Carroll's is a fair review and a legitimate criticism of the way Western journalists cover stories with a religious component. He quotes Blind Spot co-editor Paul Marshall as saying that some journalists are reluctant to accept the "fundamental religious dimension" of jihadist motives and concentrate instead on "terrorist statements that might fit into secular Western preconceptions about oppression, economics, freedom and progress." Mr. Marshall's statement goes to the heart of what is an unresolved debate: Are perpetrators inspired by their religion or do they gravitate because of social, economic and political circumstance to extreme interpretations of religion? Mr. Marshall apparently supports the first school of thought.
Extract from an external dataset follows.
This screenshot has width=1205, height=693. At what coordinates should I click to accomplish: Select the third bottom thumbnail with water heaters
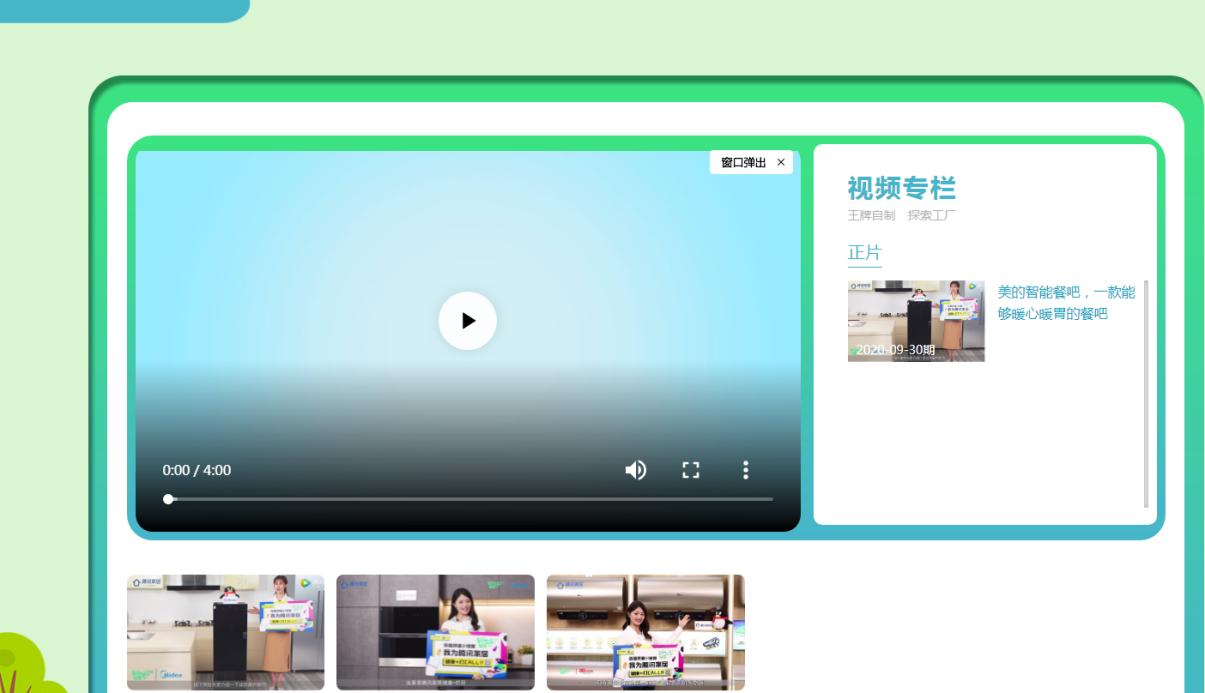[x=645, y=632]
The second of school of thought is vividly illustrated in Young Jordanians rebel, embracing conservative Islam by Michael Slackman in today's New York Times, which portrays student members of Jordan's Muslim Brotherhood. They opt for conservative and strict forms of Islam as a protest because they are "angry, alienated and deprived of opportunity…. It is their rock 'n' roll, their long hair and love beads". Slackman continues: "As a high school student, Fawaz, 20, had dreamed of earning a scholarship to study abroad. But that was impossible, he said, because he did not have a 'wasta,' or connection. In Jordan, connections are seen as essential for advancement and the wasta system is routinely cited by young people as their primary grievance with their country. So Fawaz decided to rebel. He adopted the serene, disciplined demeanor of an Islamic activist… 'I find there is justice in the Islamic movement,' Fawaz said one day as he walked beneath the towering cypress trees at Jordan University. 'I can express myself. There is no wasta needed.'" Granted the students in Slackman's portrayal have opted for peaceful protest but joined an organization that supports the use of violence in Palestine. Yet religion is for them a tool to achieve political change and social justice, what religion means to them as they mature as did the 1960s rebels of Paris, Berlin and Berkley remains an open question.